Reading passage
........

Not only did Michelle redefine the role of FLOTUS by being the most educated, along with Hillary Clinton, but her fashion also outdid every FLOTUS before her except maybe Jackie Kennedy — only because both women dressed superbly for both their roles, the men they complemented and the times they lived in.

In her memoir, Michelle provided, not a blow-by-blow description of her White House years, but a nuanced version of the upbringing that helped her prepare for it. She talked about growing up on the South Side of Chicago in a modest home with blue-collar parents and the kind of familial support that allowed her family to live in a top-floor apartment in her great-aunt’s house.

Michelle’s descriptions of her childhood and her formative years matched mine in so many aspects. She had a family that supported her opinions and her mind. She was tall. She was, in the way that Black people think of it, “sassy” and opinionated. The main takeaway I had from the book was how unlikely it was that she’d made it the vast distance from the South Side to the White House. In the Becoming doc, Michelle acknowledges it as well.

The one hour and 29-minute documentary was marketed as a behind-the-scenes look at the book tour which took place in sold-out arenas around the country. Imagine, just for a second, how popular a former First Lady has to be when her book tour is sold out in places where sports teams and Beyoncé are the usual draws.

It is instead a continuation of the central question of the book itself which is that who Michelle Obama is was forged far before her life as FLOTUS and it is that foundation that grounds her, not any of the accolades she’s received since. It is also a look at a woman, now 56, trying to figure out her second act after a first act she never could have anticipated.

Knowing what I know about celebrity and fame, I realize that almost every famous person’s public image is a combination of authenticity and strategy. The question for most is just what percentage is the result of that strategy and what percentage is real.

........

Recorded information
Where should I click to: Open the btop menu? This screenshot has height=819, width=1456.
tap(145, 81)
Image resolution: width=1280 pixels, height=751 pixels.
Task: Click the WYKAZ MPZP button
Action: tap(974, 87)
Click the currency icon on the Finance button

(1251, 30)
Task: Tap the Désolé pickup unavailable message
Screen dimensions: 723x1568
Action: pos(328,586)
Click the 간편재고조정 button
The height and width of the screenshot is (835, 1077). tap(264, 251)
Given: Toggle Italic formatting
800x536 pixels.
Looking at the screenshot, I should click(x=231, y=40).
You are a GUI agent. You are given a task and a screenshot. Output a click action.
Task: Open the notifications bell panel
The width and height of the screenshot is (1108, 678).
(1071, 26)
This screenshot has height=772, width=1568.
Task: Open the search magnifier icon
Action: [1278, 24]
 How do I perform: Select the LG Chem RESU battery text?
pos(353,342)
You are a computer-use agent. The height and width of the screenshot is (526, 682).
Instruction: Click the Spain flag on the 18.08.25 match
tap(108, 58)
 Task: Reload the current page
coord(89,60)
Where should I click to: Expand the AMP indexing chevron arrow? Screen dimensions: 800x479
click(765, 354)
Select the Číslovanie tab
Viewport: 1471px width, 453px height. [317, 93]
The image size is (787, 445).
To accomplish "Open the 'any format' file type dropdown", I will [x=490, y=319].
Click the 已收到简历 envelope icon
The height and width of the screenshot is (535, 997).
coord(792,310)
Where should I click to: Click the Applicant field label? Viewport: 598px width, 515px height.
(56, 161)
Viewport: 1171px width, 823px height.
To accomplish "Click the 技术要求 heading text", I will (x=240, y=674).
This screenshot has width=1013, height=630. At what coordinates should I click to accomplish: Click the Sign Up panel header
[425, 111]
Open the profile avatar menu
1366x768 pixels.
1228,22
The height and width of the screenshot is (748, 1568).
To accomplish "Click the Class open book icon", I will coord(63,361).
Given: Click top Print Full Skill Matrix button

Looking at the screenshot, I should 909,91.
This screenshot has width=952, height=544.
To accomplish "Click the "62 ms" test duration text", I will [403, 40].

........

Written request
Can you repeat the passage about Michelle Obama's memoir word for word, beginning at the words "Michelle’s descriptions of" and stopping after "it as well."?

Output for this exercise
Michelle’s descriptions of her childhood and her formative years matched mine in so many aspects. She had a family that supported her opinions and her mind. She was tall. She was, in the way that Black people think of it, “sassy” and opinionated. The main takeaway I had from the book was how unlikely it was that she’d made it the vast distance from the South Side to the White House. In the Becoming doc, Michelle acknowledges it as well.